**YOUR INSTRUCTIONS:**
Return, word for word, every line starting at the line with "Task: Click the" and ending at the final line of the entries; skip the pictures.

**Stored records:**
──────────────────────────────

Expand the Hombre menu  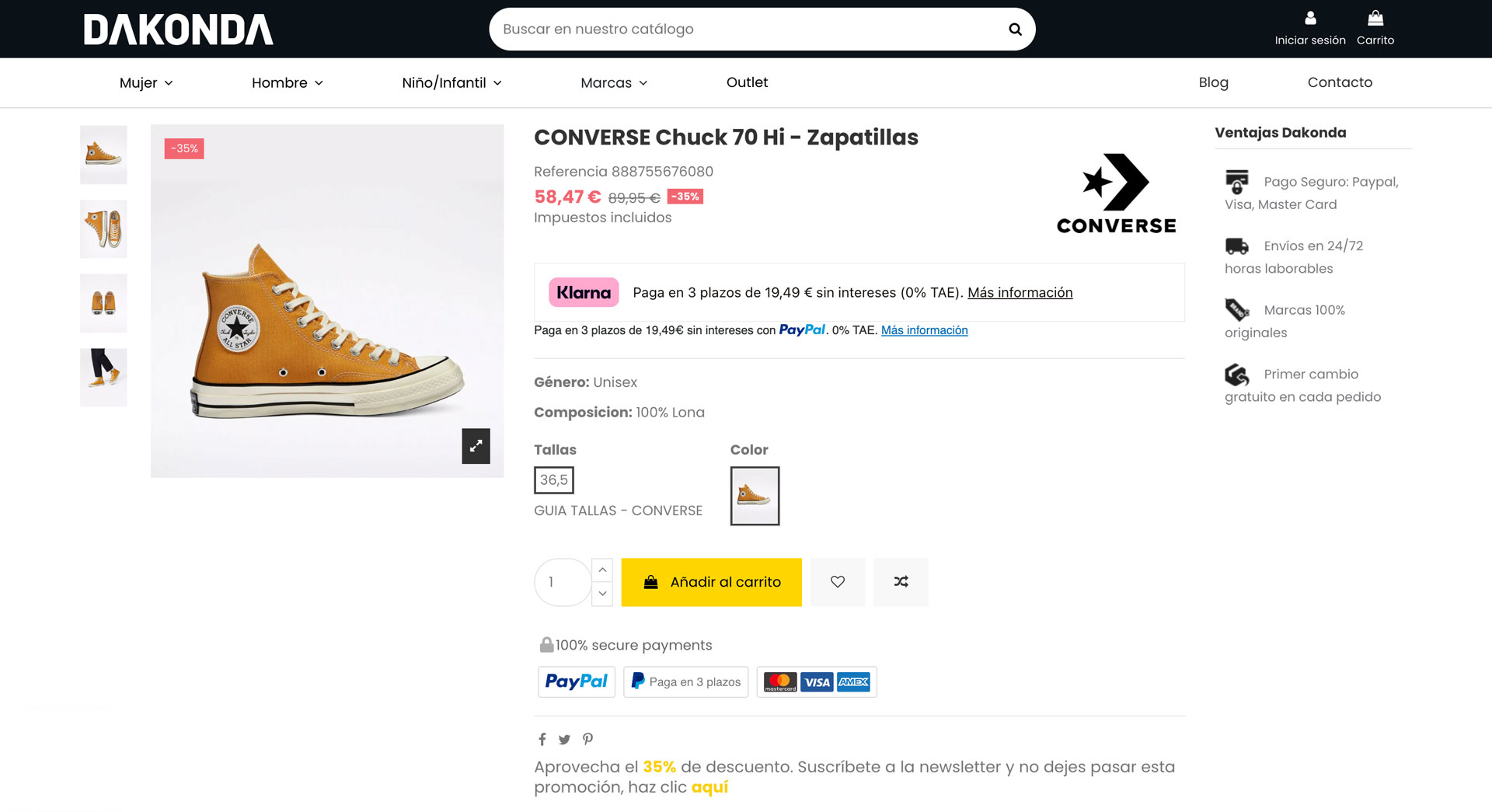coord(287,83)
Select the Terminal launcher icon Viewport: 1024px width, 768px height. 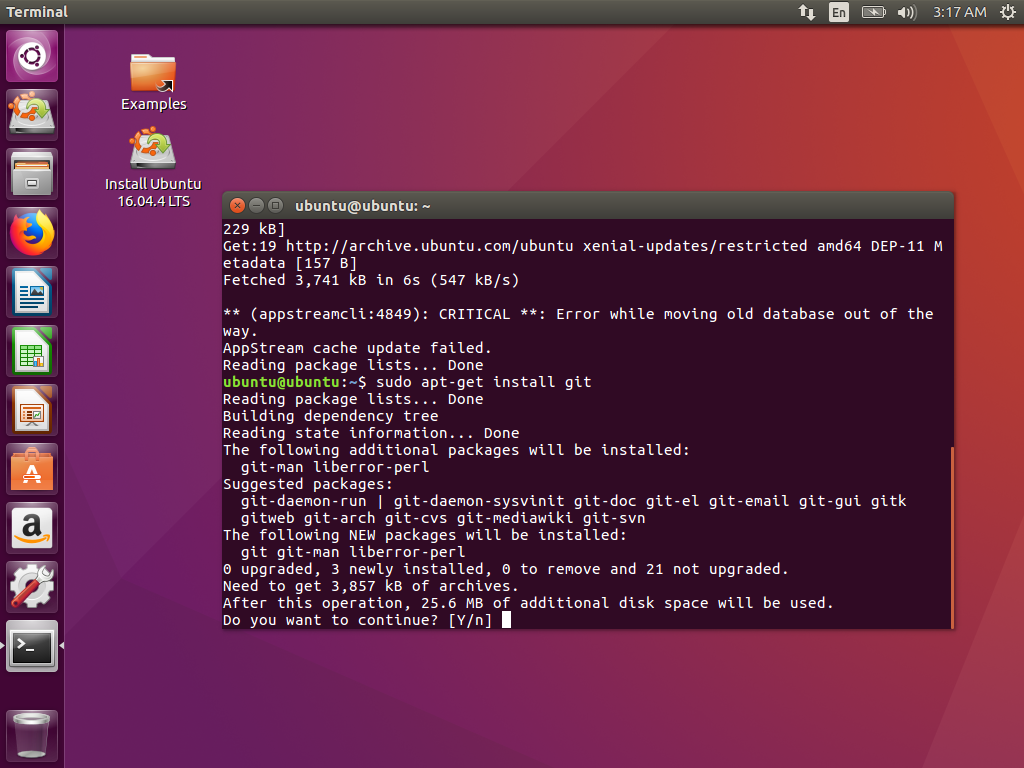tap(31, 645)

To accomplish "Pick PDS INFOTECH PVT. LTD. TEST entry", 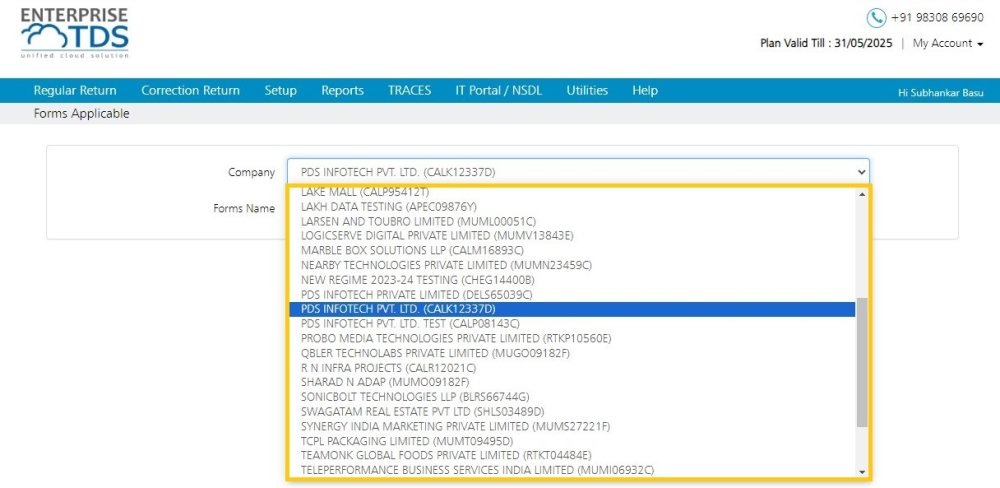I will coord(410,323).
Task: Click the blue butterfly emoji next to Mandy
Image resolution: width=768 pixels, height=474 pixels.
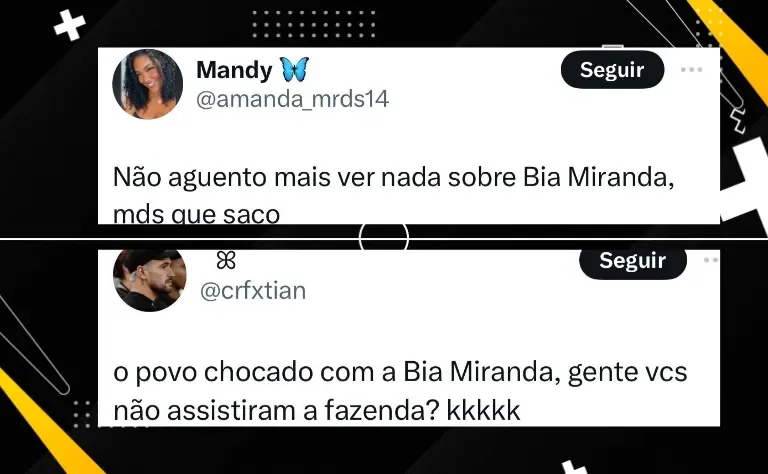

──────────────────────────────

**TASK ANSWER:**
Task: Click the blue butterfly emoji next to Mandy
Image resolution: width=768 pixels, height=474 pixels.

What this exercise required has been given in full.